> **TASK DIRECTIONS**
Turn the material between the lines holding "Image resolution: width=975" and "click(x=265, y=146)", inclusive, into a two-column CSV with columns named text and answer, putting each text and its answer on one row. Quote every field, replace line breaks with spaces, and leave the pictures out.

(Extracted data entries)

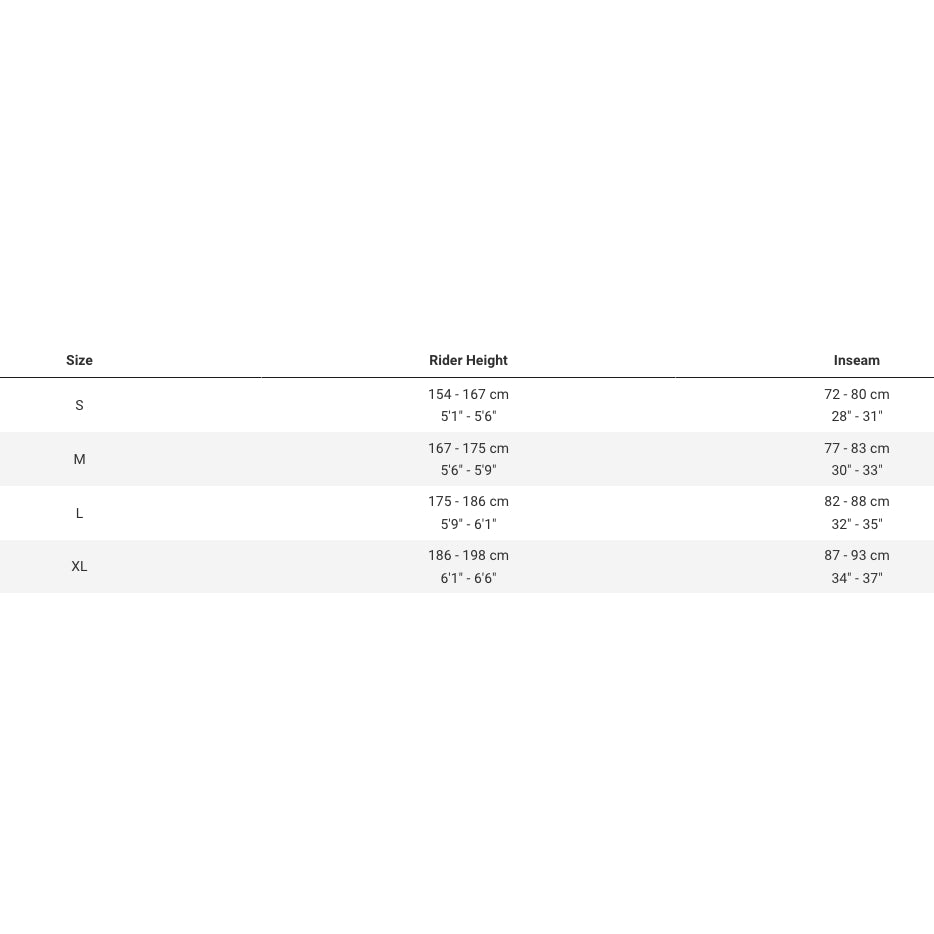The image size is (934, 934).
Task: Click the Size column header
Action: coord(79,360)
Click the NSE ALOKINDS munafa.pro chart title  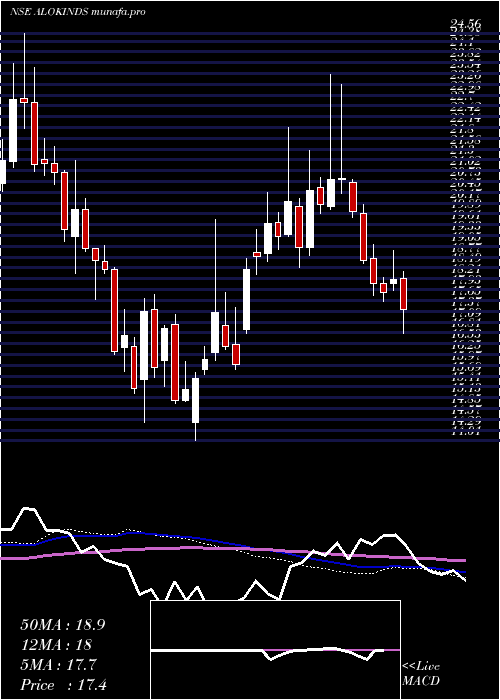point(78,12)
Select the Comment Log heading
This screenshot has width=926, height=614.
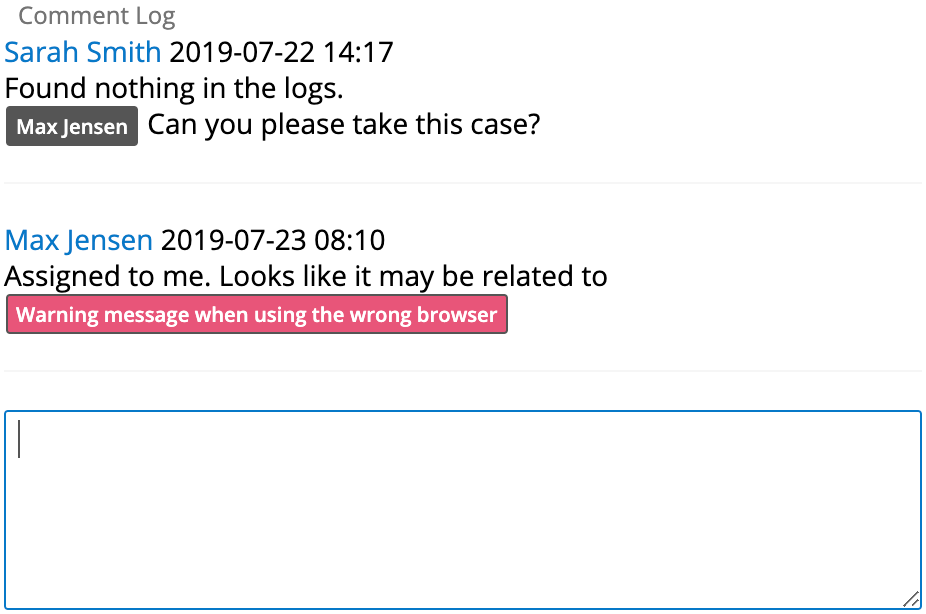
---
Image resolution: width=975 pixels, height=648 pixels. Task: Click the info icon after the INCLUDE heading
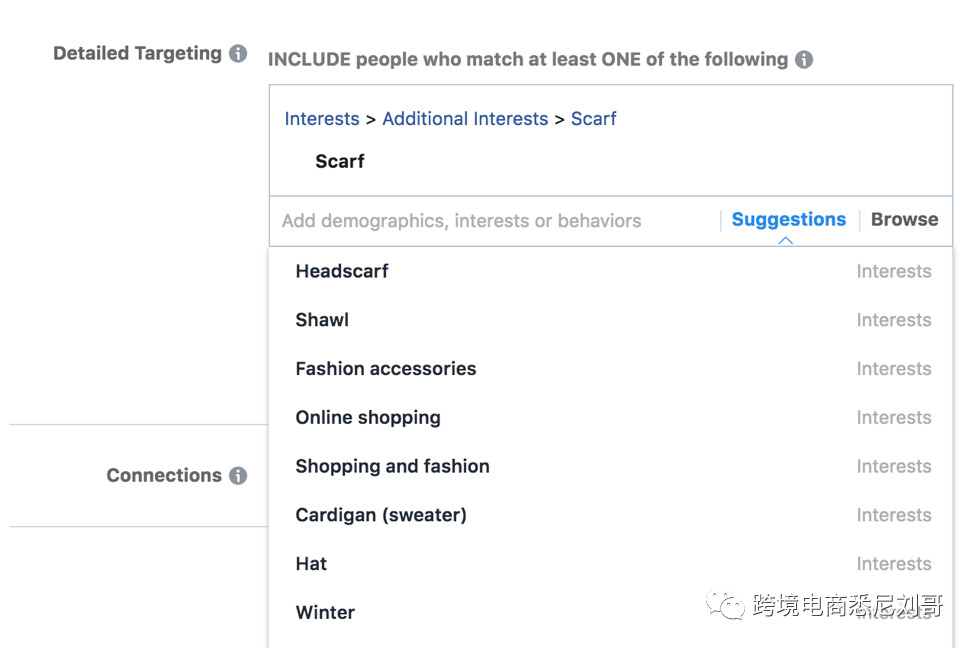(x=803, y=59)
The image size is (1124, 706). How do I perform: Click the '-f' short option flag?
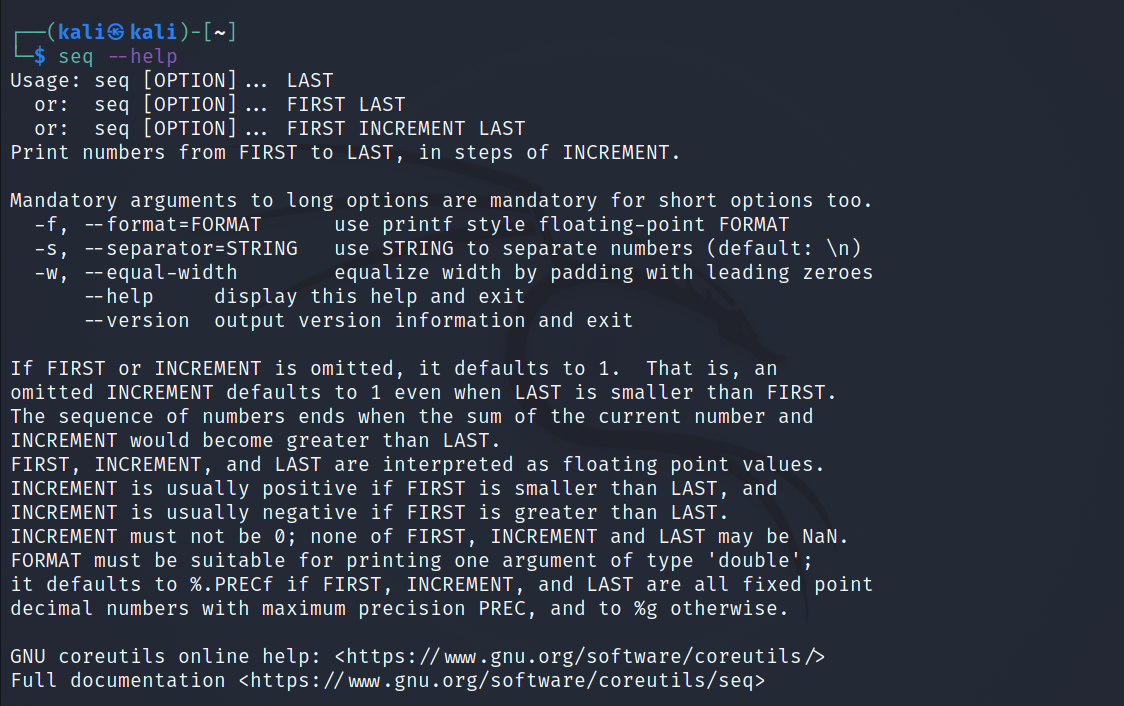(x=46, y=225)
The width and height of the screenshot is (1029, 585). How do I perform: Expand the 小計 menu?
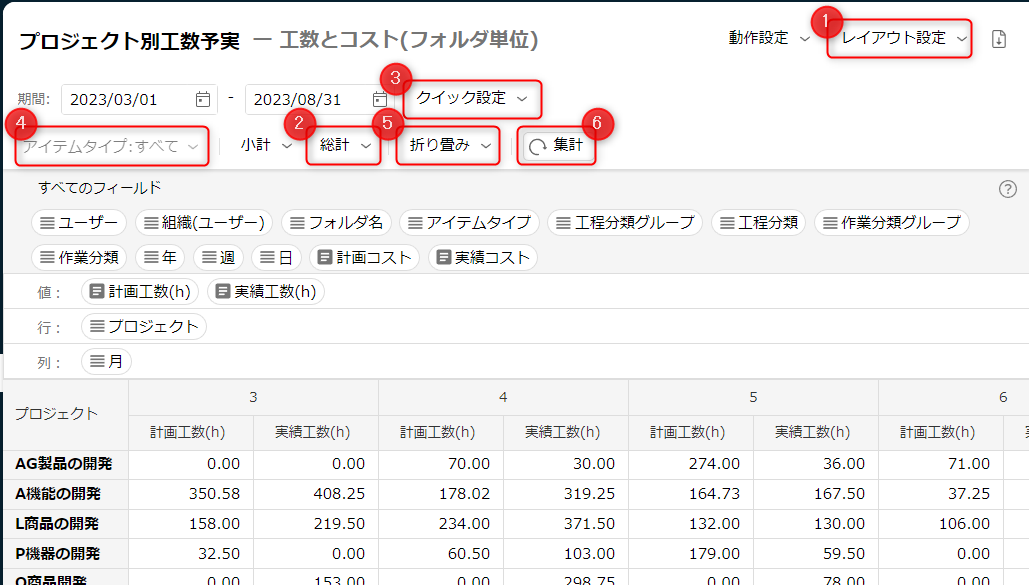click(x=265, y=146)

> **RESULT FOR THIS EXERCISE**
text,answer
"Image resolution: width=975 pixels, height=648 pixels. Task: Click the info icon after the INCLUDE heading","(x=803, y=59)"
"The image size is (1124, 706). How do I perform: Click the '-f' short option flag?","(x=46, y=225)"
"The width and height of the screenshot is (1029, 585). How do I perform: Expand the 小計 menu?","click(x=265, y=146)"